# Películas peruanas



## Juan1912 (Jul 15, 2004)

Postea fotos de películas peruanas que hayas visto y te parezcan buenas


Empiezo yo:
mi pelicula favorita: "doble juego"
La historia transcurre en Lima y se enmarca en los últimos días del gobierno de Alberto Fujimori. Allí, siete personas, que atraviesan distintas dificultades económicas, se verán atraídas por las promesas de un timador bajo la posibilidad de hacer realidad sus sueños más urgentes.

Con pizcas de comedia, la cinta llega a explorar aquellas pequeñas y grandes mentiras que invaden nuestra vida cotidiana, y sirve además como un fresco sobre la crisis moral que vivió la sociedad peruana durante el nefasto periodo fujimorista


----------



## pedro1011 (Jan 15, 2005)

QUÉ HACER: Resuma en dos oraciones el hilo sobre películas peruanas.

DATOS PROPORCIONADOS:

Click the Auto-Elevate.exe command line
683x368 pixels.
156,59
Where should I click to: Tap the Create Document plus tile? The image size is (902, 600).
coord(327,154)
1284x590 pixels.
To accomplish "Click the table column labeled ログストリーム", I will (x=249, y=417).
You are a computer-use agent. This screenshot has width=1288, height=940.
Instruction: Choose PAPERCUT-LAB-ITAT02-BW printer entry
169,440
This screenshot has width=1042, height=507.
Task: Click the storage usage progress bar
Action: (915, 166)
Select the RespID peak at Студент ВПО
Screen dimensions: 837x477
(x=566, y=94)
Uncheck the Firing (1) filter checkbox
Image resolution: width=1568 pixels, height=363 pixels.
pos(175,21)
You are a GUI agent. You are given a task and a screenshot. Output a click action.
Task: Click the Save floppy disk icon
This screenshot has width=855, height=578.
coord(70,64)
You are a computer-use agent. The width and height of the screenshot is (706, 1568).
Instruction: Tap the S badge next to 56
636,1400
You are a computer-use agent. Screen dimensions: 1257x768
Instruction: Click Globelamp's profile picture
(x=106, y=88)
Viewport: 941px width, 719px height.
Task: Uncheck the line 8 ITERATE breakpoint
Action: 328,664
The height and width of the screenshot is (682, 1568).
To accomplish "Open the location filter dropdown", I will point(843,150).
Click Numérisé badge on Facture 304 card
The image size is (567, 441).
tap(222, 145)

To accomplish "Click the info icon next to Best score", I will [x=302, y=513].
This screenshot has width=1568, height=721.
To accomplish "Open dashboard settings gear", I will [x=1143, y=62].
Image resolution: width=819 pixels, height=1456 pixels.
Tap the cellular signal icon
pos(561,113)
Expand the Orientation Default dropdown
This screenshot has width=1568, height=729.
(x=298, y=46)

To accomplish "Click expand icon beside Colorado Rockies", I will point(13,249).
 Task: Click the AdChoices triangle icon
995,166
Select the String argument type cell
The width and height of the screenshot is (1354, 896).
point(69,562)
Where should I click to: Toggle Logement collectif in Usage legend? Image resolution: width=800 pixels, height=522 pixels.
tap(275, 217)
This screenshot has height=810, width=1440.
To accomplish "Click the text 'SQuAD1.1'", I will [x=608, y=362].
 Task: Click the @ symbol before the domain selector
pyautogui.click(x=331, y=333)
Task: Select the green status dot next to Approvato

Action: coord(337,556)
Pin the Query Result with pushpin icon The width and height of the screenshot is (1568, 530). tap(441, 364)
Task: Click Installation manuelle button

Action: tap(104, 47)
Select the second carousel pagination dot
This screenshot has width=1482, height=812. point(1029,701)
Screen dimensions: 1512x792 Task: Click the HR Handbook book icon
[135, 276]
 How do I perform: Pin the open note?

RESPUESTA CORRECTA: El hilo invita a publicar fotos de películas peruanas que se hayan visto y parezcan buenas, y quien lo inicia presenta como su favorita «doble juego». Esta película, ambientada en Lima en los últimos días del gobierno de Alberto Fujimori, muestra a siete personas con dificultades económicas atraídas por las promesas de un timador y, con pizcas de comedia, explora las mentiras de la vida cotidiana y la crisis moral de la sociedad peruana durante el periodo fujimorista.